End-to-End Breast Cancer Radiotherapy Planning via LMMs with Consistency Embedding
Kwanyoung Kim, Yujin Oh, Sangjoon Park, Hwa Kyung Byun, Joongyo Lee, Jin Sung Kim, Yong Bae Kim, Jong Chul Ye
TL;DR
This work presents RO-LMM, a large multimodal model designed to support end-to-end breast cancer radiotherapy planning, including clinical report summarization, radiotherapy strategy suggestion, and plan-guided 3D target-volume segmentation. It introduces Consistency Embedding Fine-Tuning ($CEFTune$) and Consistency Embedding Segmentation ($CESEG$) to mitigate error accumulation across sequential tasks and to improve robustness to noisy inputs. The approach demonstrates strong improvements over diverse baselines across internal and external validation cohorts, with ablations confirming the benefits of separate task-specific experts and consistency regularization.
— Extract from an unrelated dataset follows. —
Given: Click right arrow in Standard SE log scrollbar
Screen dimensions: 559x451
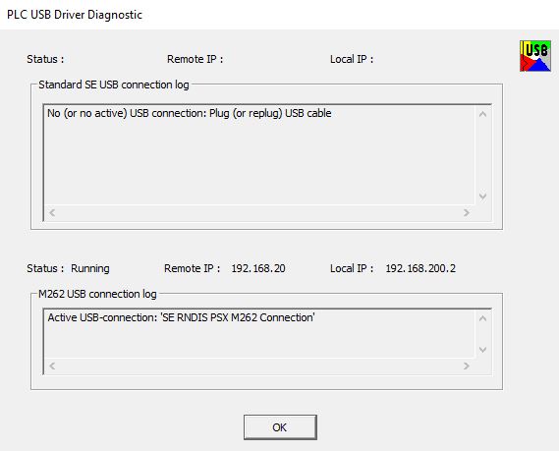Looking at the screenshot, I should click(x=466, y=213).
The framework offers practical potential to reduce clinical workload, preserve data privacy, and enable robust, end-to-end multimodal AI assistance in radiation oncology.
Abstract
Recent advances in AI foundation models have significant potential for lightening the clinical workload by mimicking the comprehensive and multi-faceted approaches used by medical professionals. In the field of radiation oncology, the integration of multiple modalities holds great importance, so the opportunity of foundational model is abundant. Inspired by this, here we present RO-LMM, a multi-purpose, comprehensive large multimodal model (LMM) tailored for the field of radiation oncology. This model effectively manages a series of tasks within the clinical workflow, including clinical context summarization, radiation treatment plan suggestion, and plan-guided target volume segmentation by leveraging the capabilities of LMM. In particular, to perform consecutive clinical tasks without error accumulation, we present a novel Consistency Embedding Fine-Tuning (CEFTune) technique, which boosts LMM's robustness to noisy inputs while preserving the consistency of handling clean inputs. We further extend this concept to LMM-driven segmentation framework, leading to a novel Consistency Embedding Segmentation (CESEG) techniques. Experimental results including multi-centre validation confirm that our RO-LMM with CEFTune and CESEG results in promising performance for multiple clinical tasks with generalization capabilities.